%0 Journal Article
	%A Michal Lysek and  Mike Danilovic and  Jasmine Lihua Liu
	%D 2016
	%J International Journal of Economics and Management Engineering
	%B World Academy of Science, Engineering and Technology
	%I Open Science Index 109, 2016
	%T In Search of Innovation: Exploring the Dynamics of Innovation
	%U https://publications.waset.org/pdf/10003485
	%V 109
	%X HMS Industrial Networks AB has been recognized as
one of the most innovative companies in the industrial
communication industry worldwide. The creation of their Anybus
innovation during the 1990s contributed considerably to the
company’s success. From inception, HMS’ employees were
innovating for the purpose of creating new business (the creation
phase). After the Anybus innovation, they began the process of
internationalization (the commercialization phase), which in turn led
them to concentrate on cost reduction, product quality, delivery
precision, operational efficiency, and increasing growth (the growth
phase). As a result of this transformation, performing new radical
innovations have become more complicated. The purpose of our research was to explore the dynamics of
innovation at HMS from the aspect of key actors, activities, and
events, over the three phases, in order to understand what led to the
creation of their Anybus innovation, and why it has become
increasingly challenging for HMS to create new radical innovations
for the future. Our research methodology was based on a longitudinal,
retrospective study from the inception of HMS in 1988 to 2014, a
single case study inspired by the grounded theory approach. We
conducted 47 interviews and collected 1 024 historical documents for
our research. Our analysis has revealed that HMS’ success in creating the
Anybus, and developing a successful business around the innovation,
was based on three main capabilities – cultivating customer relations
on different managerial and organizational levels, inspiring business
relations, and balancing complementary human assets for the purpose
of business creation. The success of HMS has turned the management’s attention away
from past activities of key actors, of their behavior, and how they
influenced and stimulated the creation of radical innovations.

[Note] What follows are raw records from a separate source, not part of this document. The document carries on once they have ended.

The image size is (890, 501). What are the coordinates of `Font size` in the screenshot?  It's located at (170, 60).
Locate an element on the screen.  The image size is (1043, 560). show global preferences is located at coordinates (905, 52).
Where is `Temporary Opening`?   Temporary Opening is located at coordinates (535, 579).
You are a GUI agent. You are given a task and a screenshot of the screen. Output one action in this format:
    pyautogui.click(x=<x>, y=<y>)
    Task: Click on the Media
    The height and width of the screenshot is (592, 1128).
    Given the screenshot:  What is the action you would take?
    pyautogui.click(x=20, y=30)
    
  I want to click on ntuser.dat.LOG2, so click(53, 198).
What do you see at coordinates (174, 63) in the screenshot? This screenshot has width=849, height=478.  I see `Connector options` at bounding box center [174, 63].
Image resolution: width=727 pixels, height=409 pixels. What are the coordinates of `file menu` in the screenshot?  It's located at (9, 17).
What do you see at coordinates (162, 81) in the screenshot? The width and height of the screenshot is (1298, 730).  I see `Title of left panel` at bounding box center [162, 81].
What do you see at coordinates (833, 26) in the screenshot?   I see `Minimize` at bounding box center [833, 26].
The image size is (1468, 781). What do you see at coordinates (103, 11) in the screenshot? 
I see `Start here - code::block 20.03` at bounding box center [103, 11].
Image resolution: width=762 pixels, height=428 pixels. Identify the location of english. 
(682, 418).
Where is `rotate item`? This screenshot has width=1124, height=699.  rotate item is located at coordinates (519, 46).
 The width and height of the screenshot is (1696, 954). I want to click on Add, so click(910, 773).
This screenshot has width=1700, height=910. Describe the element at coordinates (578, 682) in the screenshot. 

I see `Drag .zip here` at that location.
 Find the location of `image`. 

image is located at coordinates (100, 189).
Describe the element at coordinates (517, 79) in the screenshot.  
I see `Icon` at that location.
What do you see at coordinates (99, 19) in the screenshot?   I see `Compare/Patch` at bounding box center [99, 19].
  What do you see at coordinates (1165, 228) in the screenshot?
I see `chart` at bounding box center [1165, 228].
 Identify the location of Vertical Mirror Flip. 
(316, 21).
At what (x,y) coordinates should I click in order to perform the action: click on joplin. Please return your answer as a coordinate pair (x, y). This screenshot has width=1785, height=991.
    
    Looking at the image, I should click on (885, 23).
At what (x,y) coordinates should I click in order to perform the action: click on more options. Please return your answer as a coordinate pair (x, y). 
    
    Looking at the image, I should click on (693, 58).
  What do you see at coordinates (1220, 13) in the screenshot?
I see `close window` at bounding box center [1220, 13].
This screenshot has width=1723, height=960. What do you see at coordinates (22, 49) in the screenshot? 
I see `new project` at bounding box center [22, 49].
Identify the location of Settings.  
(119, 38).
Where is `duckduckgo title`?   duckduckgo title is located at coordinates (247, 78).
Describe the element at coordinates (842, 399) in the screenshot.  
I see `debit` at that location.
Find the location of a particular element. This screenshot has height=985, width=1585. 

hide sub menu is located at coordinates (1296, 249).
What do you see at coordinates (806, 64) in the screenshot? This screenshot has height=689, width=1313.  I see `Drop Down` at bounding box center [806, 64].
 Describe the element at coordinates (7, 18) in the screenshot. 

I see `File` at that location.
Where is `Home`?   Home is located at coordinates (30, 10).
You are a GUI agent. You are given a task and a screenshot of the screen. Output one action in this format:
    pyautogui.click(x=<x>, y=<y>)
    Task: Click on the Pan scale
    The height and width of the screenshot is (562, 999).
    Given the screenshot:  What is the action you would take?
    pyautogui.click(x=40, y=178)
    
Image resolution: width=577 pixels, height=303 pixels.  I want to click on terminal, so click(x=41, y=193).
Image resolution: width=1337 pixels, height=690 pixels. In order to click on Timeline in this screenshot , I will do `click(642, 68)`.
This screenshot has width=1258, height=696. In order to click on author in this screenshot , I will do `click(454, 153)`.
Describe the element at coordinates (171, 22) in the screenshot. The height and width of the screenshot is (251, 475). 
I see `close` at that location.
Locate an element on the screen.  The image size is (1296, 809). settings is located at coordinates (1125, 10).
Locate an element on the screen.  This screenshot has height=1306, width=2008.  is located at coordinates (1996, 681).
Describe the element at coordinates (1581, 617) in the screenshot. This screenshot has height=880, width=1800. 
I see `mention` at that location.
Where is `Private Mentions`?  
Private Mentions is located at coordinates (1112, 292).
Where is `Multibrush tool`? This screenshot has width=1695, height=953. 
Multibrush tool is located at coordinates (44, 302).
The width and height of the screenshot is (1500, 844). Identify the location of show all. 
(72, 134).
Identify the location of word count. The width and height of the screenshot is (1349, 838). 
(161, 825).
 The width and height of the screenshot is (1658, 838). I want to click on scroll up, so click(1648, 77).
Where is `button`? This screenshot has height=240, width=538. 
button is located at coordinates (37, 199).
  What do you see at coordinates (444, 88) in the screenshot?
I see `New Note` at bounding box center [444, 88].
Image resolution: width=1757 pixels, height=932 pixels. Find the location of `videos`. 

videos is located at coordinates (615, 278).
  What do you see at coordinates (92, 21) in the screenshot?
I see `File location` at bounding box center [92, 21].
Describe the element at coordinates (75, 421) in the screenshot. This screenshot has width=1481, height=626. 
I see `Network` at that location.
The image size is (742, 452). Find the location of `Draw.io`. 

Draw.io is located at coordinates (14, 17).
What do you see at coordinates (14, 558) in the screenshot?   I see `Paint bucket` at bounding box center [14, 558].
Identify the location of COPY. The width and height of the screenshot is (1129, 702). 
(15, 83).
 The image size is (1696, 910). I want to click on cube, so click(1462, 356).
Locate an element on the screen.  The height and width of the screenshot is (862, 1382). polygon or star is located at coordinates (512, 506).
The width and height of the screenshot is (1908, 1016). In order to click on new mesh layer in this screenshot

Nowadays, they are rhetorically focusing on creativity and
innovation. All the while, their real actions put emphasis on growth,
cost reduction, product quality, delivery precision, operational
efficiency, and moneymaking. In the process of becoming an
international company, HMS gradually refocused. In so doing they
became profitable and successful, but they also forgot what made
them innovative in the first place. Fortunately, HMS’ management
has come to realize that this is the case and they are now in search of
recapturing innovation once again. Our analysis indicates that HMS’ management is facing several
barriers to innovation related path dependency and other lock-in
phenomena. HMS’ management has been captured, trapped in their
mindset and actions, by the success of the past. But now their future has to be secured, and they have come to realize that moneymaking is
not everything. In recent years, HMS’ management have begun to
search for innovation once more, in order to recapture their past
capabilities for creating radical innovations. In order to unlock their
managerial perceptions of customer needs and their counter-innovation
driven activities and events, to utilize the full potential of
their employees and capture the innovation opportunity for the future.